Karyn

🔥T&T TRAILBLAZER POST 

❤️KARYN @KARYNLIND

🧡 LOCATION: HOMEWOOD, ILLINOIS 

💛PHOTO BY: TODD L. LINDQUIST  

🖤BLACK ”TEARS” ITEM: MAKE MAGIC HAPPEN T-SHIRT (AMAZON) 

❤️EDITING: SEAN AND ETHAN LINDQUIST 

🧡SKIRT BY: BB’S TUTU STORE 

🎤IN KARYN’S WORDS…

As soon as I signed up to do Tears and Tulle, I knew where I wanted to take my photos.  I wanted to go to the place where so many of my dreams started, the place I could always go to get away: the library.  As a child, I loved walking into the library and smelling all of the books as soon as the doors swung open. It was an inviting smell; promising adventure, learning, and escapes, all in the form of books.

I could sit for hours in there hunting for new books, or re-reading old favorites.  The library is where my dream of becoming a writer started, and it’s where I knew I needed to go to relight that fire inside of me.

Putting on my tulle skirt and getting ready, I was really excited to get the photos done.

However, pulling up into the library parking lot, my nerves and anxiety started to get the best of me.  I felt a panic attack coming on and I wasn’t sure I was going to be able to go in there, with this huge tulle skirt, and be the center of attention. That’s what my nightmares are made of!  But, I thought again about the purpose of the project and that my word of the year is “change”, so I pulled it together and went inside.  I was ready to put it all out there for everyone to see; and I am not talking about the skirt, I was ready to share my story…

I was diagnosed with lupus (officially) about 7 years ago.  Lupus is a chronic autoimmune disease that is progressive and has no cure.

 However, I have been dealing with this disease and symptoms for at least 14 years.  It took about 7 years and 5 doctors to finally diagnose me since lupus is the “great imitator”.  Being diagnosed and living with lupus has turned my entire world upside down.  

Not only did my life change dramatically, but so did the lives of my entire family.  We have had to grieve my old life more times than I can count.  Because of this disease I was crushed when I realized I could no longer run around with my kids, workout, or even walk long distances.  It was a tough pill to swallow, and it took a long time for all of us to accept it.

Having this disease isn’t everything, and it also doesn’t fully define me.  Yes, my life has changed in ways I could never have imagined, but it’s also give me a different perspective of life.  Lupus can be so isolating.  When everyone is out there living and enjoying life, I’m often at home trying to save mine.
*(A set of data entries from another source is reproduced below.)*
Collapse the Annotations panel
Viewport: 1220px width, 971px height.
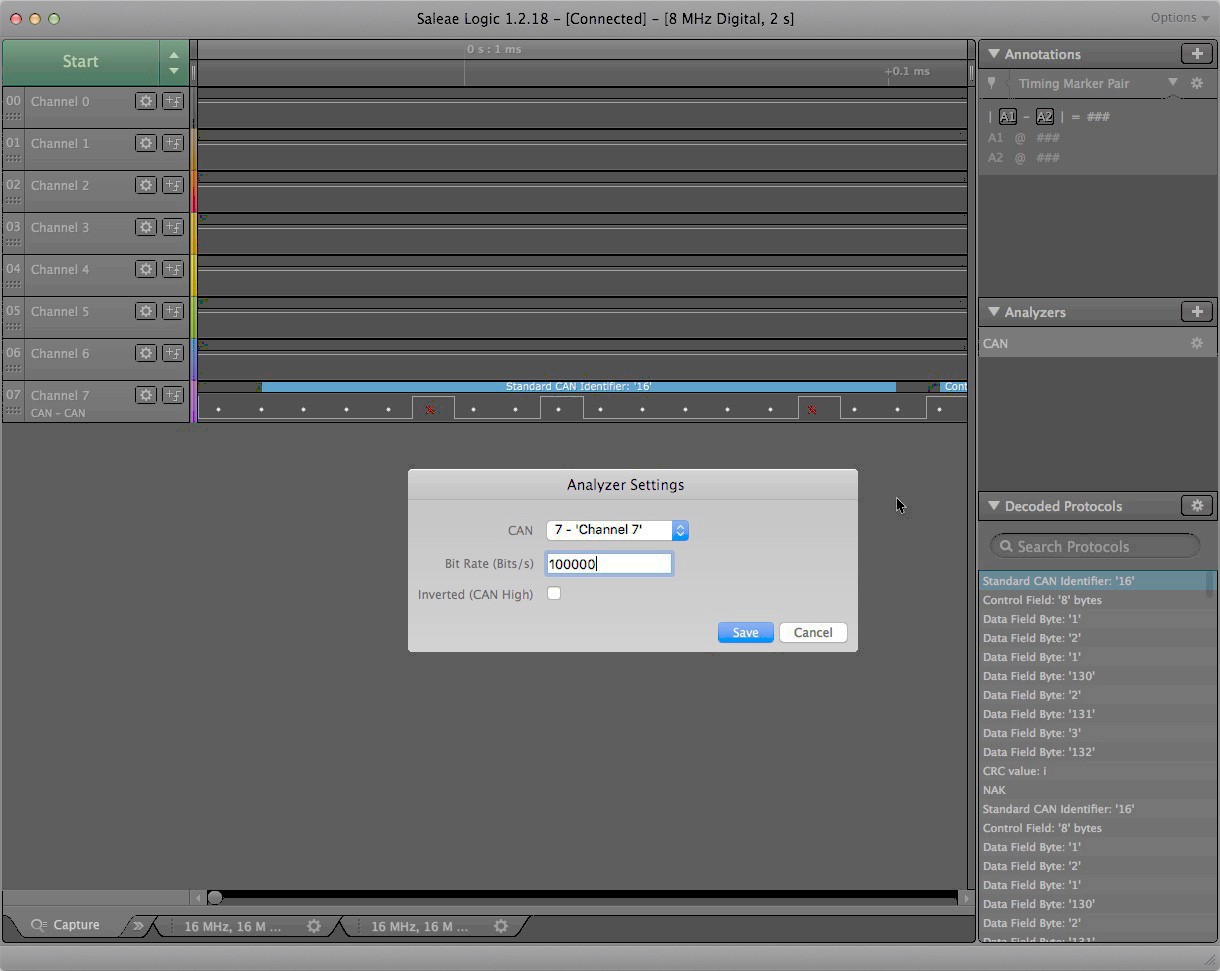tap(994, 54)
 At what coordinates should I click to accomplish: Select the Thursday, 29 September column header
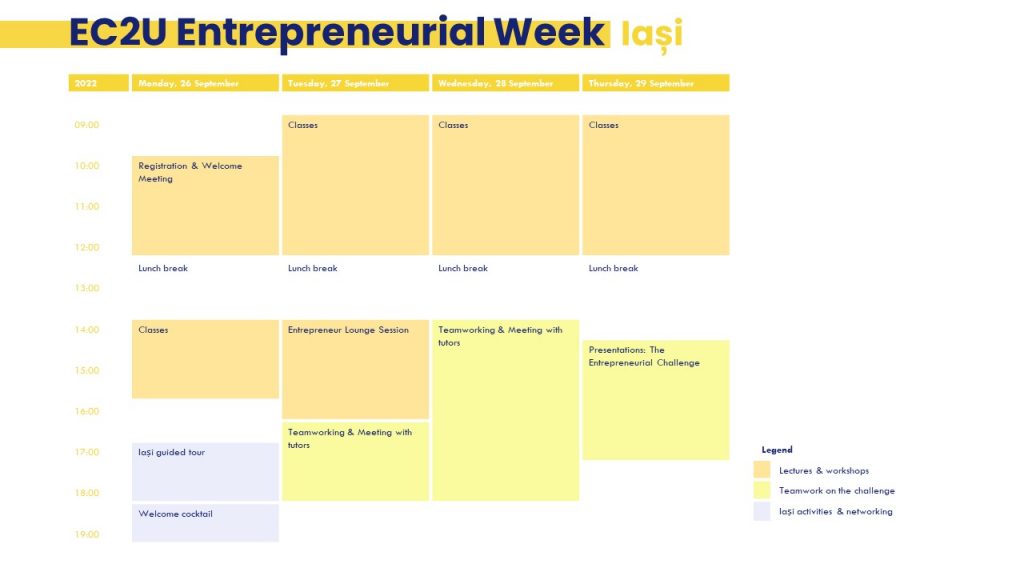[x=656, y=83]
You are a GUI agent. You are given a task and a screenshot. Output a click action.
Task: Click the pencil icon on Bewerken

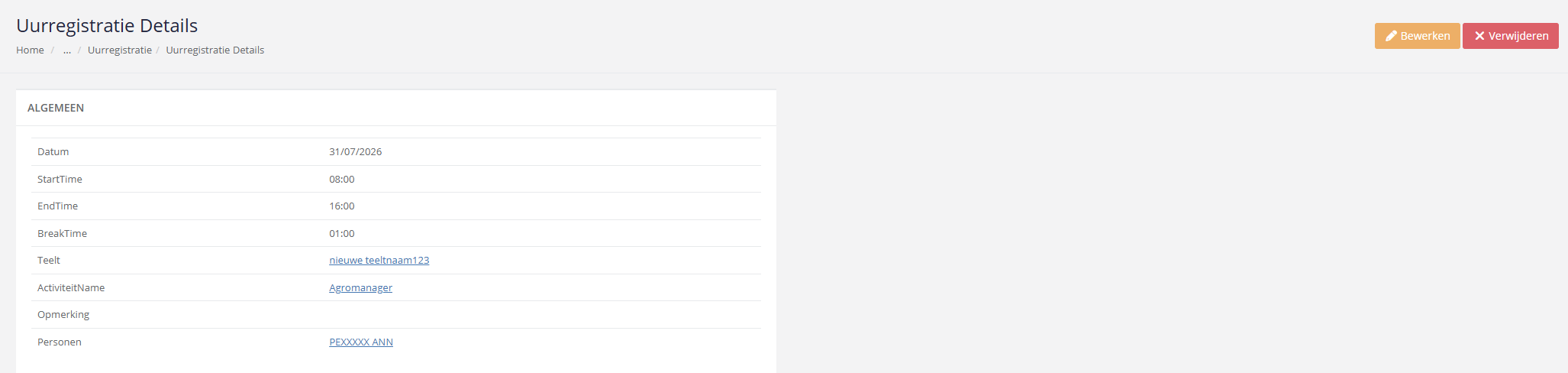[1392, 36]
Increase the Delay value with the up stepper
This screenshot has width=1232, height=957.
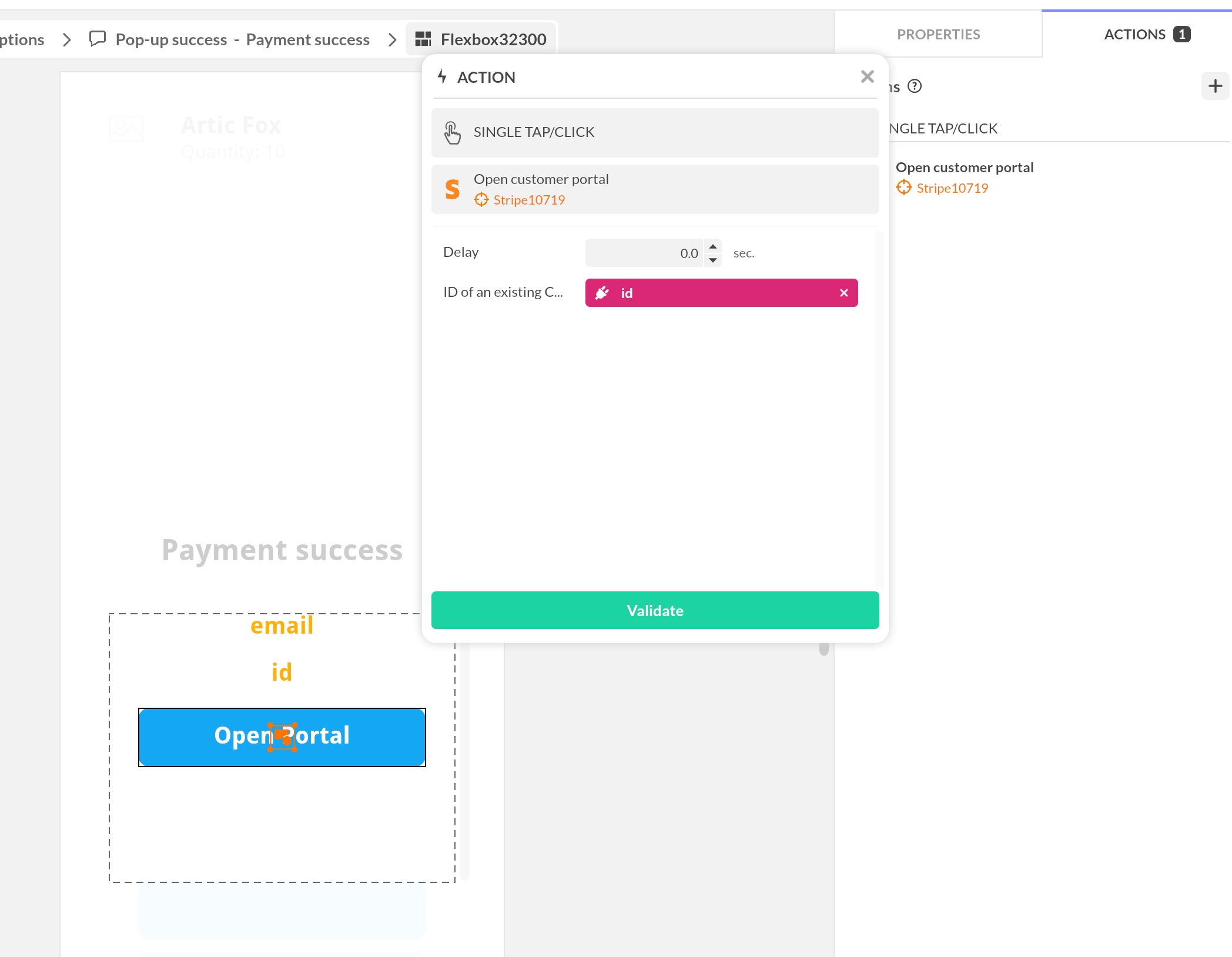pos(712,247)
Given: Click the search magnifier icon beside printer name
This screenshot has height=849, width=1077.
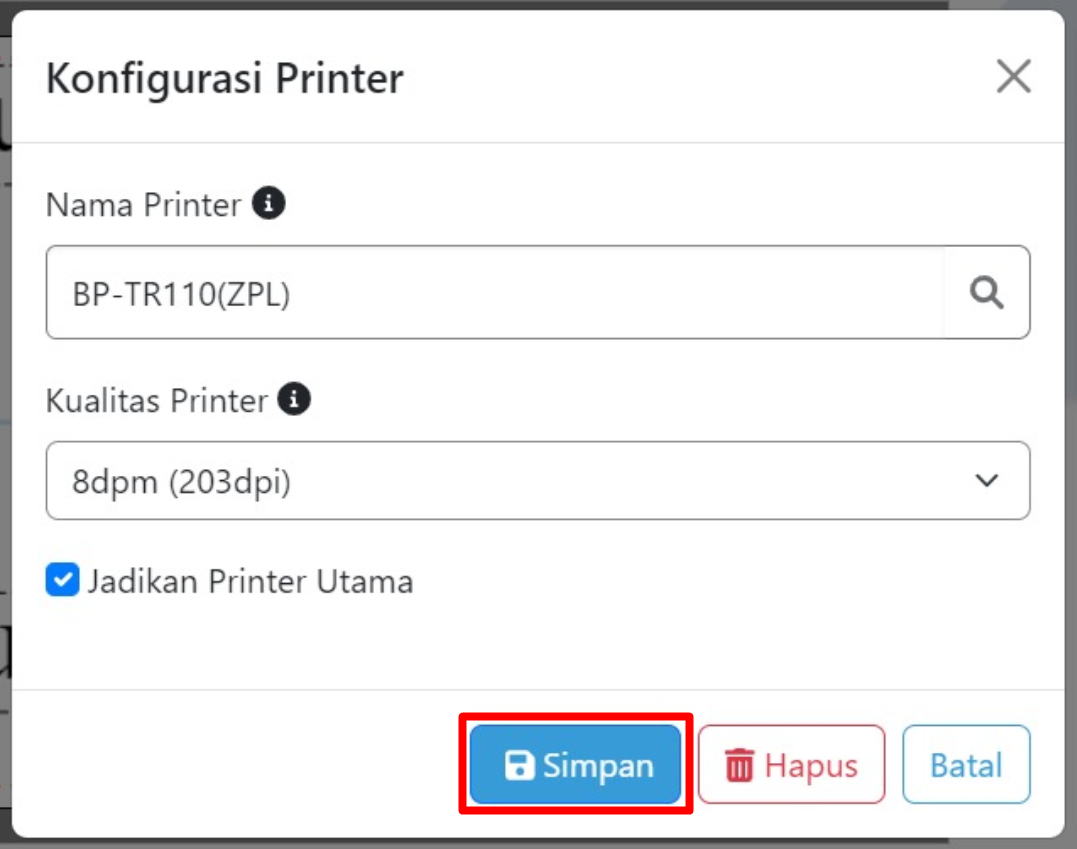Looking at the screenshot, I should pyautogui.click(x=986, y=293).
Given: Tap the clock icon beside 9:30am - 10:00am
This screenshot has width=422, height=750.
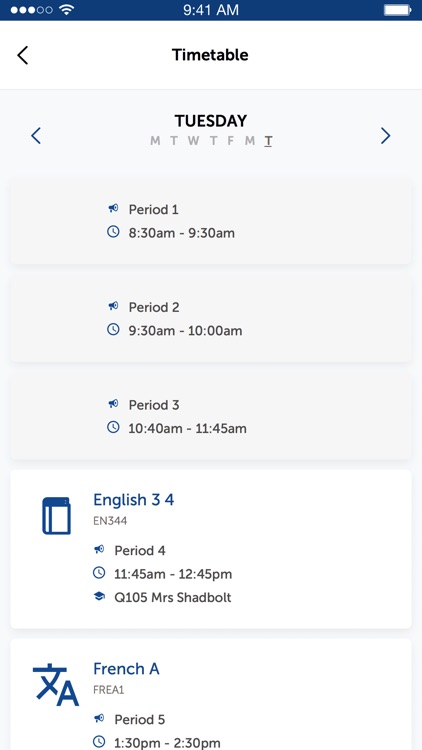Looking at the screenshot, I should (113, 330).
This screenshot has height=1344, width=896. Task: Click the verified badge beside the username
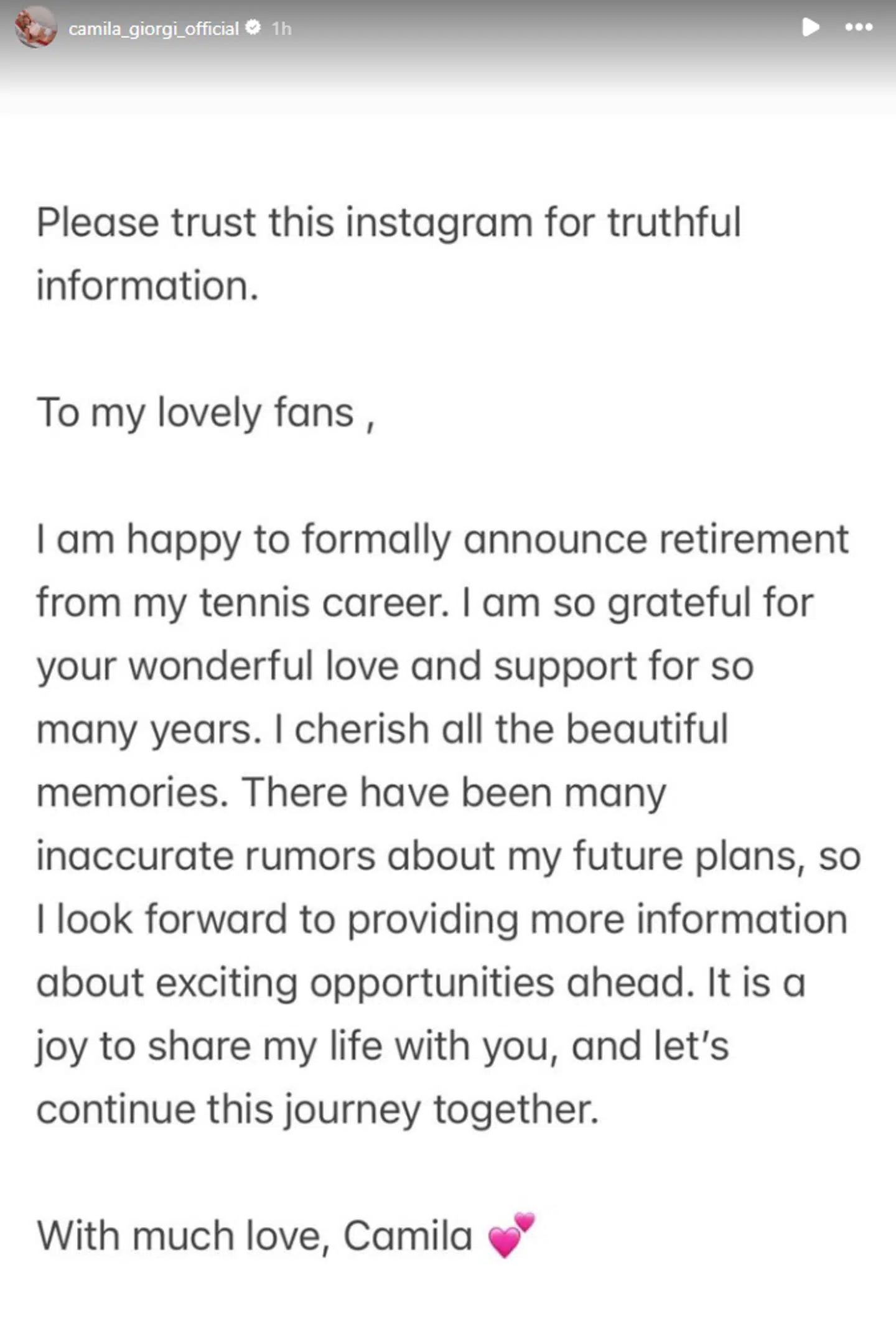pos(253,27)
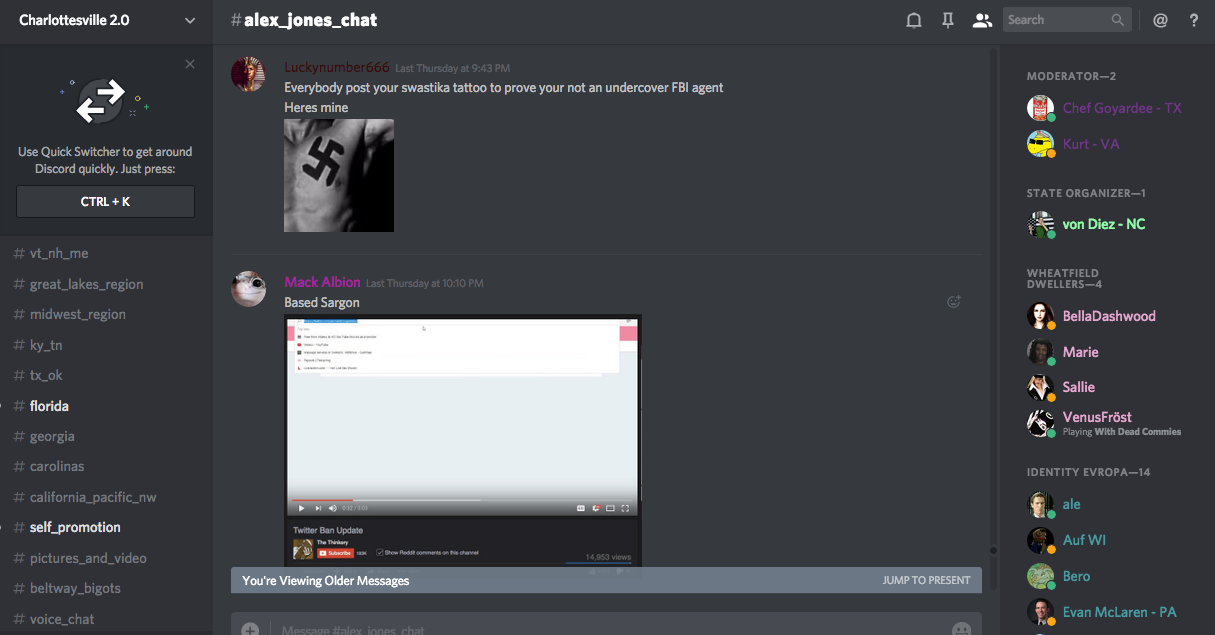1215x635 pixels.
Task: Select the great_lakes_region channel
Action: tap(86, 284)
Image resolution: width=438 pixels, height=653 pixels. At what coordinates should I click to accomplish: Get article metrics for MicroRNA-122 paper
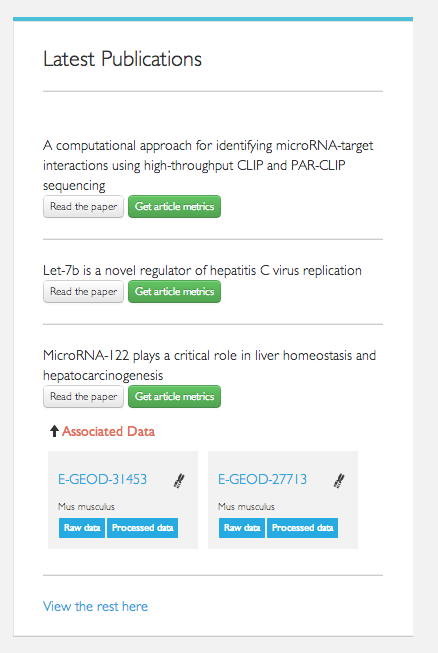[x=174, y=396]
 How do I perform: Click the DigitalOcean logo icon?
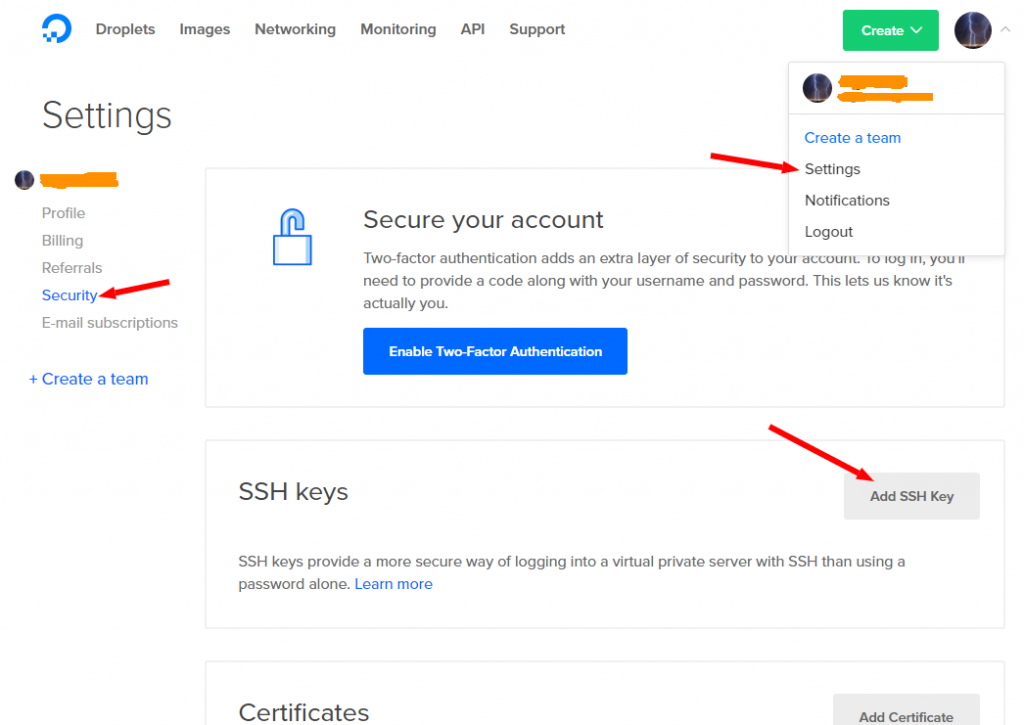click(x=56, y=29)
So, I’ve learned to find joy in every tiny thing I can.  I don’t always make it out of bed, so I am overjoyed when my kids come in to keep me company, or to just chat for a little while.  I have the joy of my dogs coming in to cuddle with me while I sleep or just watch tv.  Or, the joy of Todd popping his head in to see how I am, see if I need anything, and give me a kiss on the forehead.

Lupus doesn’t just effect my body, it also effects my mind.  I have a hard time focusing, I can’t think of words, and I often get confused or forget things.  I think this part of lupus is the hardest for me.  Part of my fear of doing this project was because of my mind.  Lupus is the sole reason I stopped writing in this blog.  It gets so difficult when I can’t come up with words or thoughts, so I just stopped trying.

Now, however, it’s time to get back into life and doing what I love; writing.

There is so much I want to write about; I want to share with the world, so it’s time to take my life back.  It’s time to write my own story and take control of my lupus, anxiety, and depression.  I am the author of my life, not lupus, so I am starting the next chapter of my story and it’s going to be amazing.